Text under study ::
====

In Focus
Feb 26, 2024

Welfare Candidate Hannah McAuley on Championing Change in College

Hannah McAuley speaks to The University Times about the happiness they find in helping other people.

Sajal SinghSenior Editor
Photo by Bridget McBruiser for The University Times

Among the candidates vying for the role of the Welfare and Equality Officer in the Trinity College Students’ Union (TCDSU) Sabbatical Elections stands Hannah McAuley, a final-year Radiation Therapy student, whose passion for advocating student welfare and equality echoes loudly through her candidature.

McAuley’s dedication to serving the student body, having already made her mark as the TCDSU Off-Campus Officer for the past two years, is unmissable. Reflecting on her journey, they note, “I came to college to help people with my degree and became involved in the SU during my second year and found contentment in helping other students as well”.

Her experience in the SU, which began with the position of class representative, serves as the foundation for her candidature. Undeterred by the challenges posed by the pandemic, McAuley actively participated in Zoom councils, showcasing her resilience and adaptability. Before their current position, they served as the Therapies Convenor, illustrating her commitment to fostering a supportive community within College.


When questioned about her motivations for running for Welfare Officer, McAuley’s response is unequivocal. “Because, after closely working with the Students’ Union, I realise the impact it can make on students”, she asserts. Their resolve to continue the legacy of her predecessors while implementing their own vision is evident, emphasising their desire to build upon the groundwork laid by previous officers. She adds, “I want to keep the doors of the welfare and equality office in House 6 always open. Anybody at any time should feel free to come and have a chat”.

Addressing critical issues such as financial hardship and accommodation challenges, McAuley outlines their proactive approach: “I will ensure that we team up with the renters union in Halls to help freshmen find affordable accommodation for next year”. Moreover, she advocates for an increase in the SU welfare loan, recognising the pressing need for tangible support mechanisms for students facing financial constraints while continuing to put pressure on College authorities and the government to provide affordable student housing.

McAuley’s commitment to inclusivity and accessibility extends to addressing period poverty on campus and promoting comprehensive sex education. They pledge to make free period products available across all university washrooms and advocates for ongoing consent training and the provision of sexual health resources.

Recognising the shortcomings of mental health services on campus, McAuley is resolute in her determination to effect change. “To improve this state, I would ensure that students who need immediate help have access to resources that guide them on what to do in times of urgent need”, they affirm. Additionally, McAuley plans to collaborate with mental health professionals to expand college counselling services and implement mental health awareness campaigns. She also aims to create a supportive environment where students feel comfortable seeking help and implement suicide awareness training for all PTOs and Sabbatical officers. 

Central to her platform is the assurance of reaching out to marginalised groups and ensuring their voices are heard. As a member of the LGBTQ+ community, McAuley emphasises the importance of creating a campus environment that is inclusive and welcoming to all.

Their advocacy for responsible drug use is grounded in their personal experiences, showcasing their compassion and comprehension of the intricacies involved in this matter. McAuley anticipates programmes and campaigns that will help students who are struggling with substance misuse by bringing attention to the issue and offering support, with an emphasis on reducing stigma, increasing awareness, and promoting access to resources.

====

Source data ::

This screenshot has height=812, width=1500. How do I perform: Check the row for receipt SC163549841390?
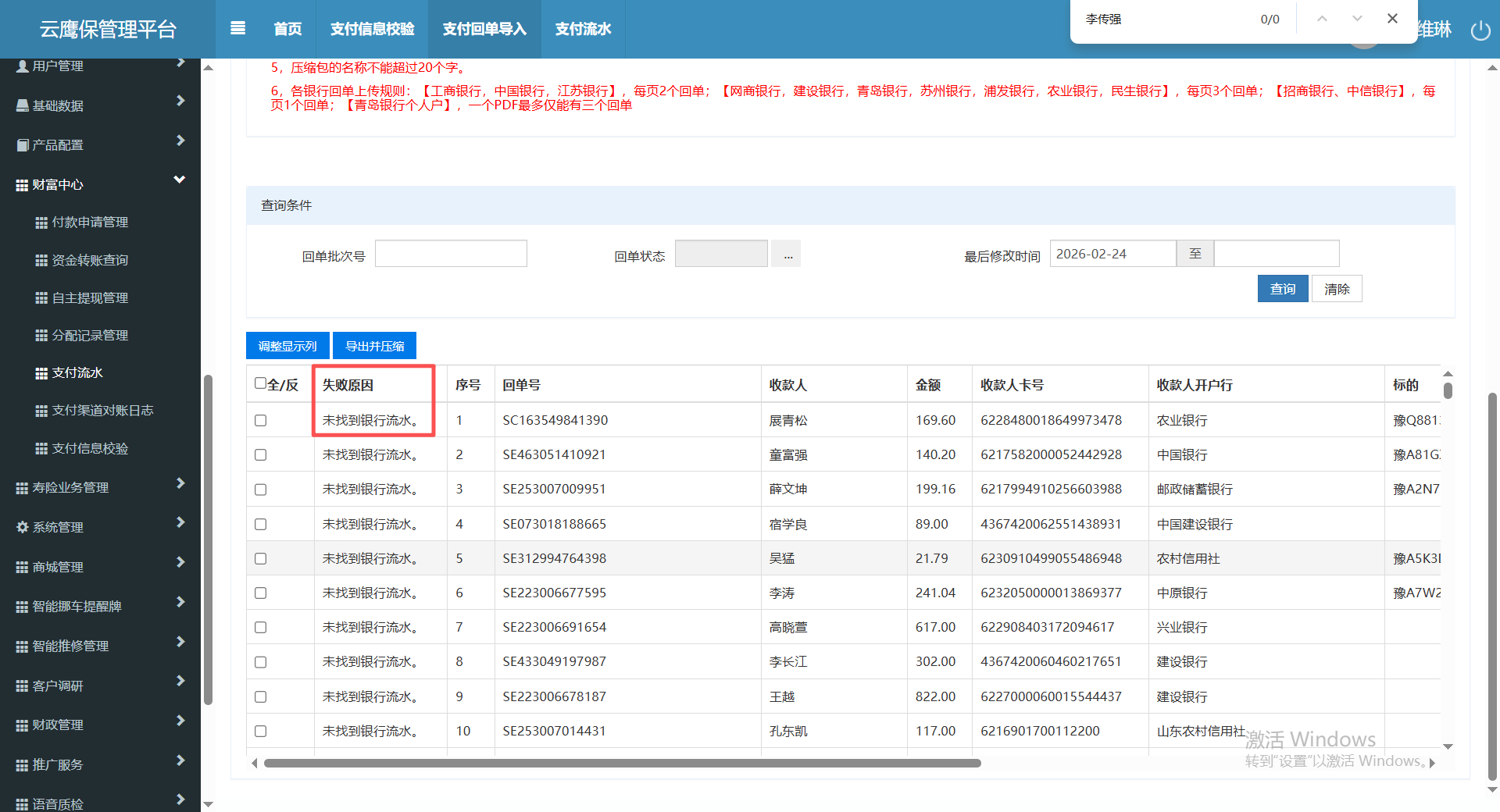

====

Exercise objective :: Please decide whether each statement agrees with the profile of Hannah McAuley: (a) McAuley has been the TCDSU Off-Campus Officer for the past two years; (b) McAuley wants the SU welfare loan reduced; (c) McAuley is a final-year Medicine student. Answer yes or no for each, and quote the words from the profile that settle it.

Answer for this exercise ::
(a) Yes: "having already made her mark as the TCDSU Off-Campus Officer for the past two years"
(b) No: "she advocates for an increase in the SU welfare loan"
(c) No: "a final-year Radiation Therapy student"